Before I had children, I wore a size ten and never really thought too much about it one way or the other because there were still plenty of cute shoe choices available to me. What I discovered after my feet grew that extra bit was that, in addition to the world not being ergonomically designed for people taller than five eight, the realm of footwear is also severely lacking once you advance into the double digits.
According to the Internet, the average shoe size for women is an eight. I tend to believe this figure based on the vast selection of size eights I’ve seen at every shoe retailer I have ever frequented in my life. My sister wears a size eight which annoys me to no end because all those women just do not realize how lucky they are.
I have never been able to find my size at a department store and every time I’ve inquired, I am directed to the catalog department as if I have freakishly large clown feet and don’t deserve to sport designer styles. I don’t like to order things I can’t try on because I’m too impatient to wait and I don’t like returning merchandise.
I experience more success at shoe stores and places like Walmart where they at least entertain the idea that women who wear my size actually exist. If anyone is curious to know what shoe shopping is like for someone like me, go into one of these stores and pause to admire the variety presented in sizes eight and nine. Next, take a cursory glance at the slightly smaller selection of tens, but don’t blink before you get to the beginning of the men’s section next to the store room because you’ll miss the designated area for size eleven which is mixed in with the even more unfortunate size twelve.
Somewhere along the way, shoe makers decided that mass-producing a sandal larger than a size ten was an indecent abomination. This results in some depressive moods for me when spring comes around and I see the adorable new styles that are not attainable for women like me.

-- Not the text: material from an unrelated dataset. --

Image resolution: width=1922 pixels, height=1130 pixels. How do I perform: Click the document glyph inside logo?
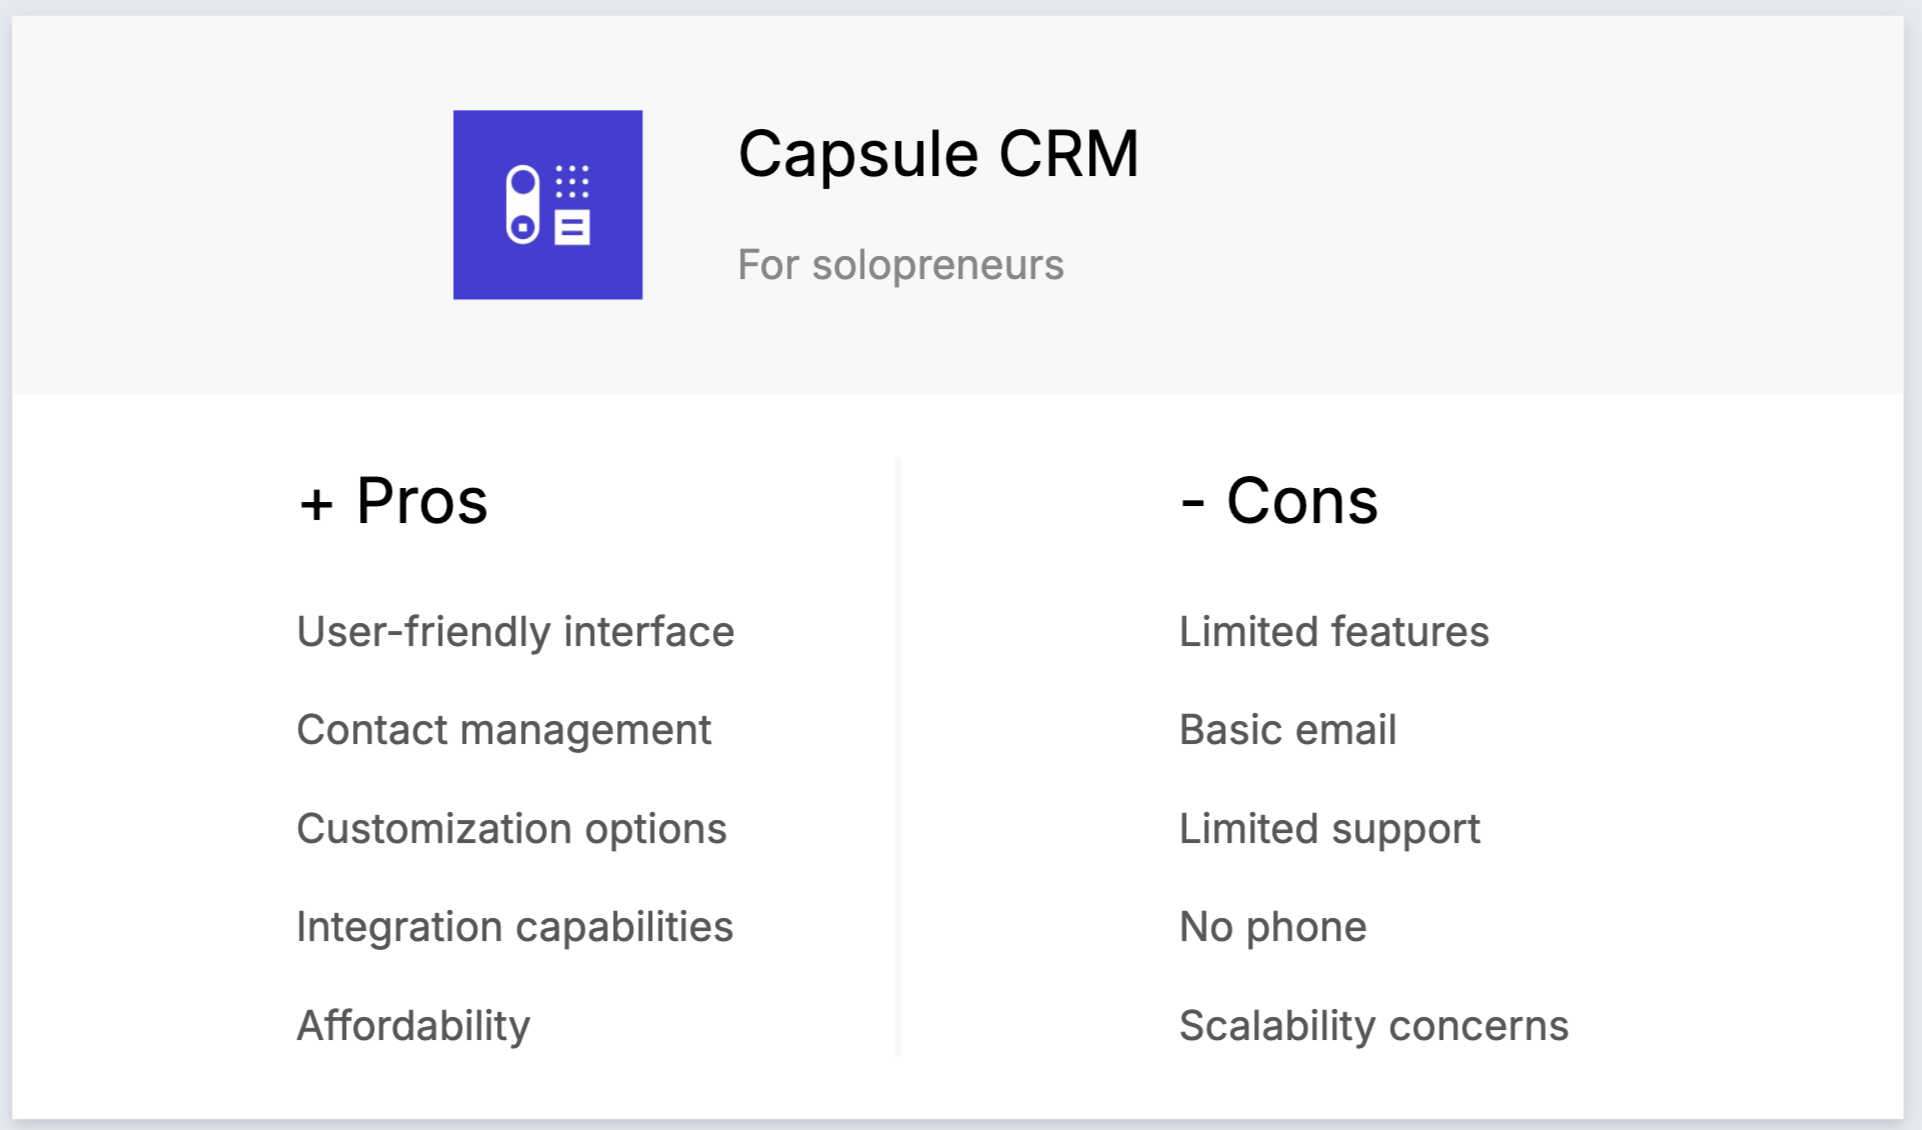(x=572, y=228)
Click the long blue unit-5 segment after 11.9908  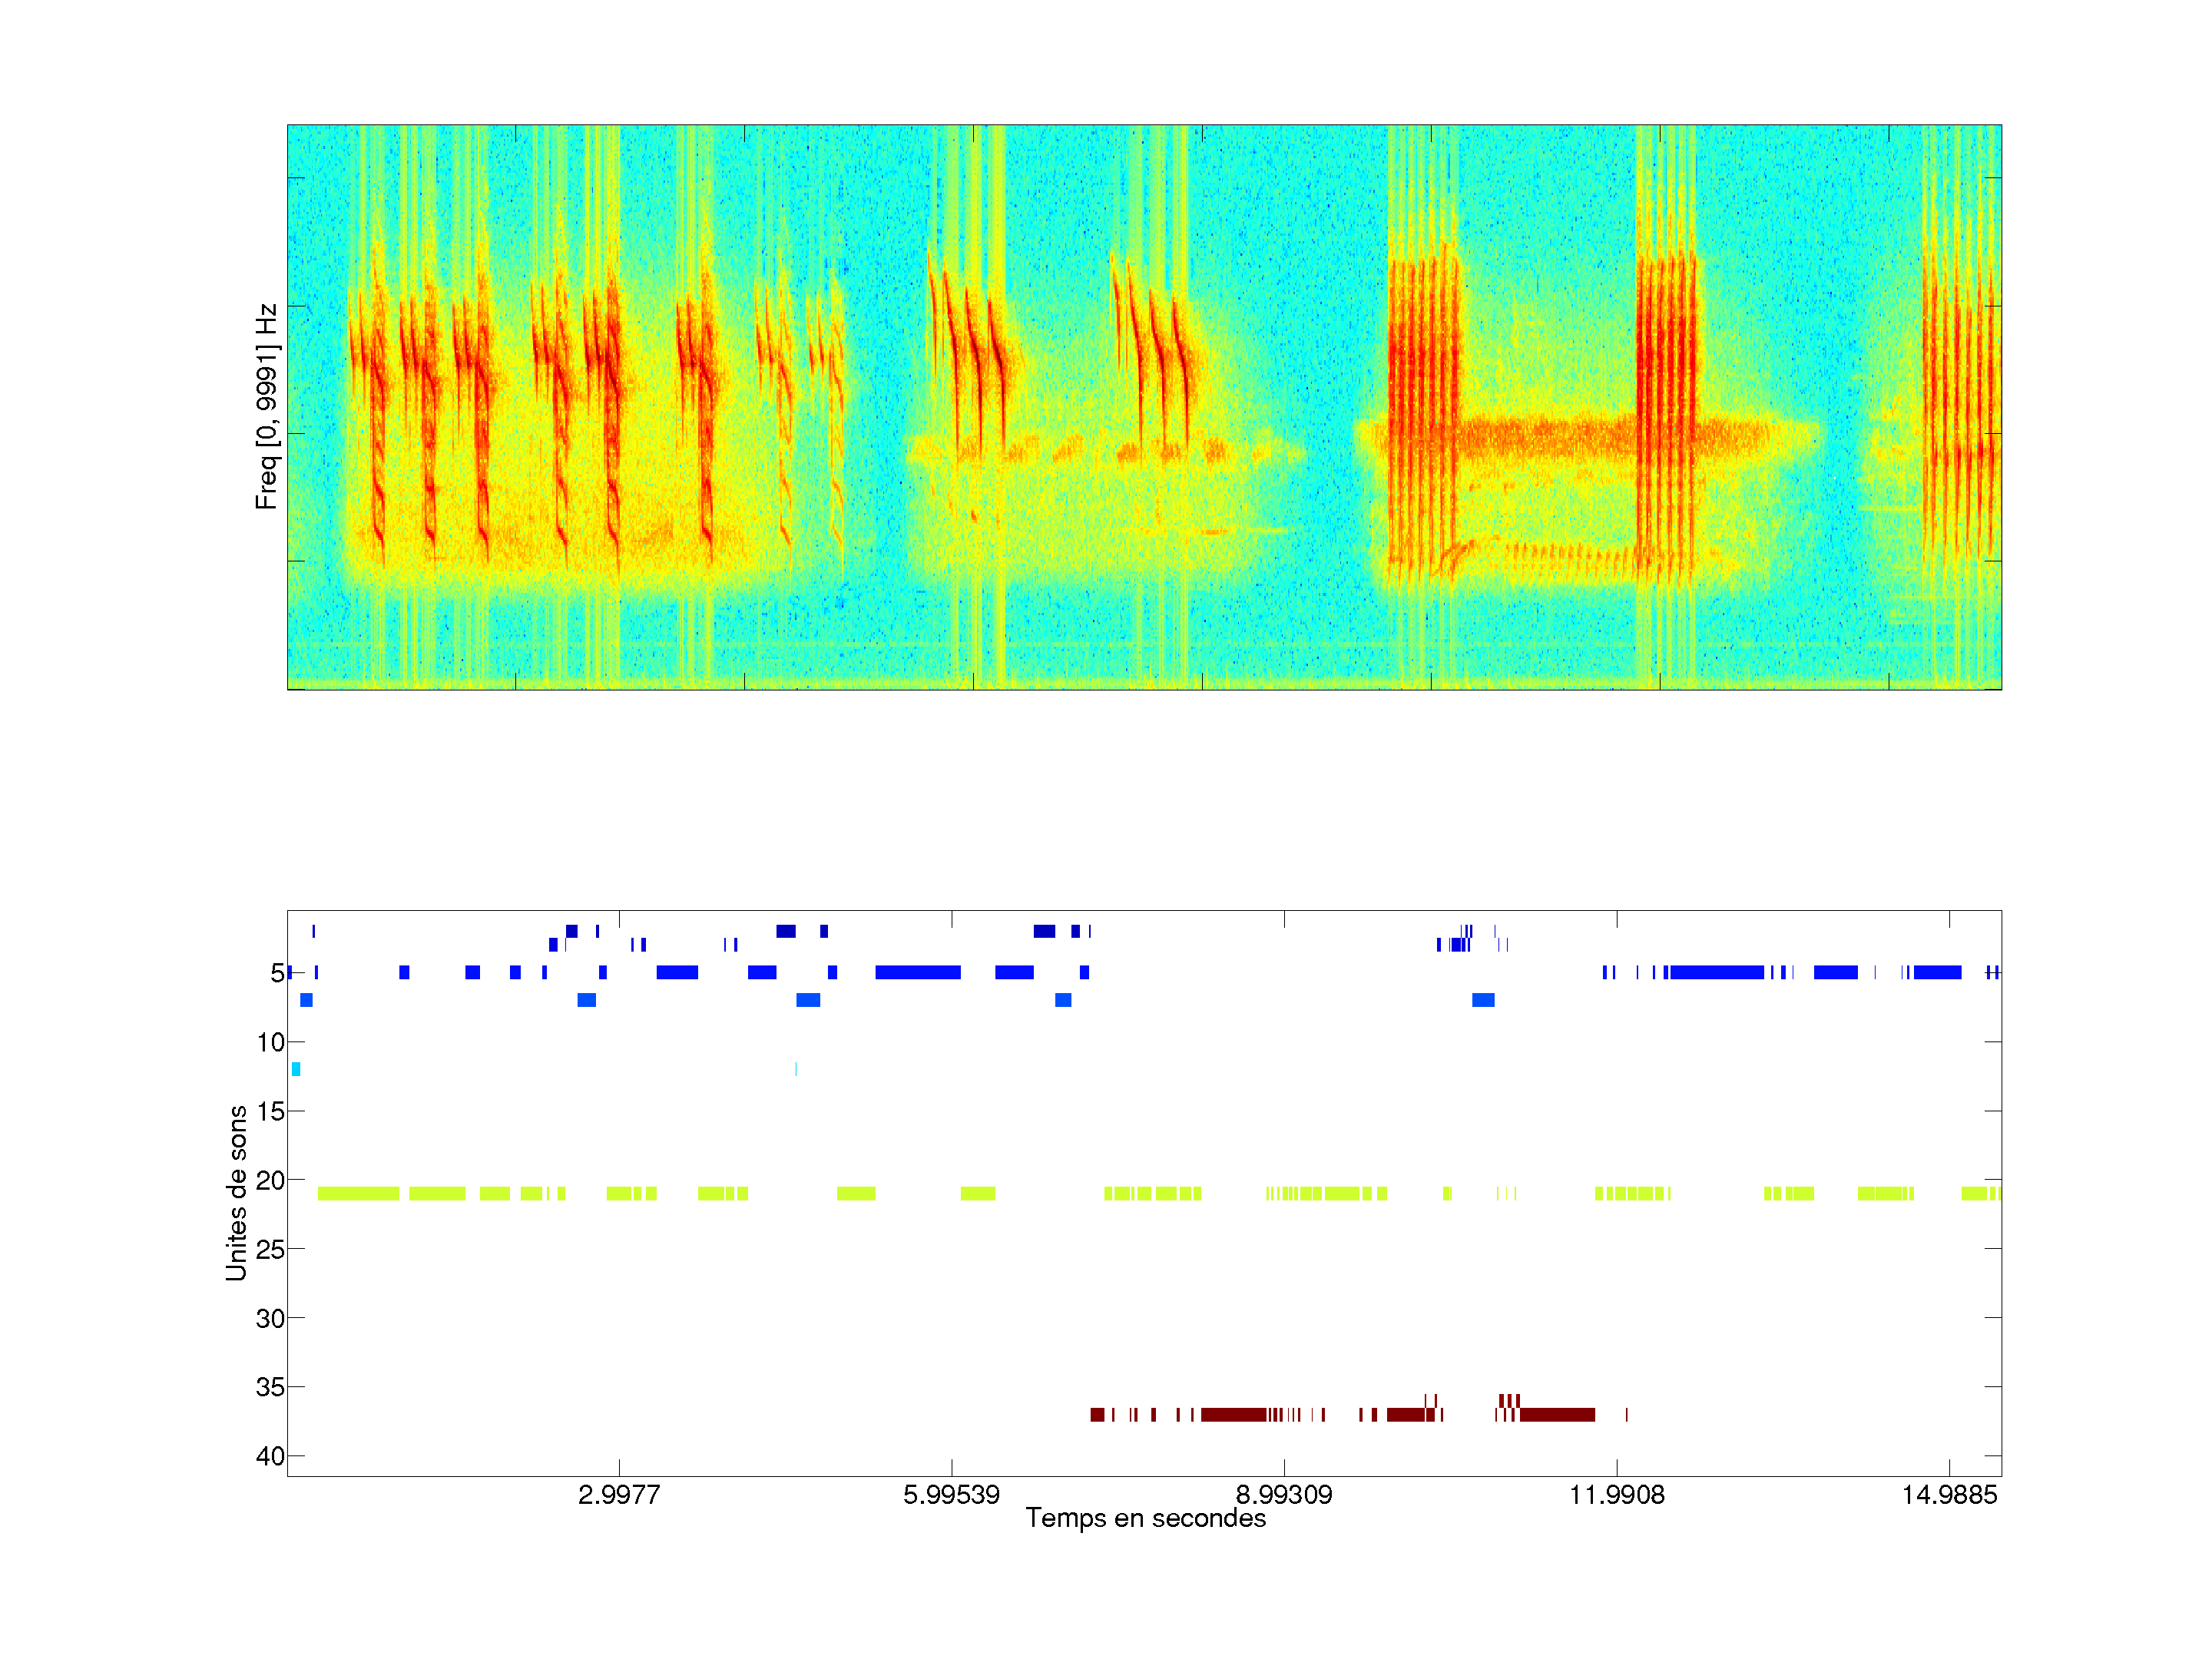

It isn’t like I have ugly feet or anything. In my opinion, they have a perfectly normal shape and lack any deformities like bunions and extra-long second toes. My husband says I have monkey toes, but I believe he’s just a little envious because I am able to pinch and pick things up with my dexterous digits.
The Internet also informs me that Paris Hilton wears a size eleven. Even though, in my judgmental opinion, Paris is a spoiled rich girl who doesn’t deserve a fraction of the fame she has attained, I often daydream about writing Miss Hilton a heart-felt letter pleading with her to generously donate to me any of her discarded, out-of-style footwear.
Maybe it is time for us grande-sized ladies to make our presence known and band together to demand pedal recognition. In case that day never comes, anyone who knows someone that may have ties to the Hilton family, please give them my email address.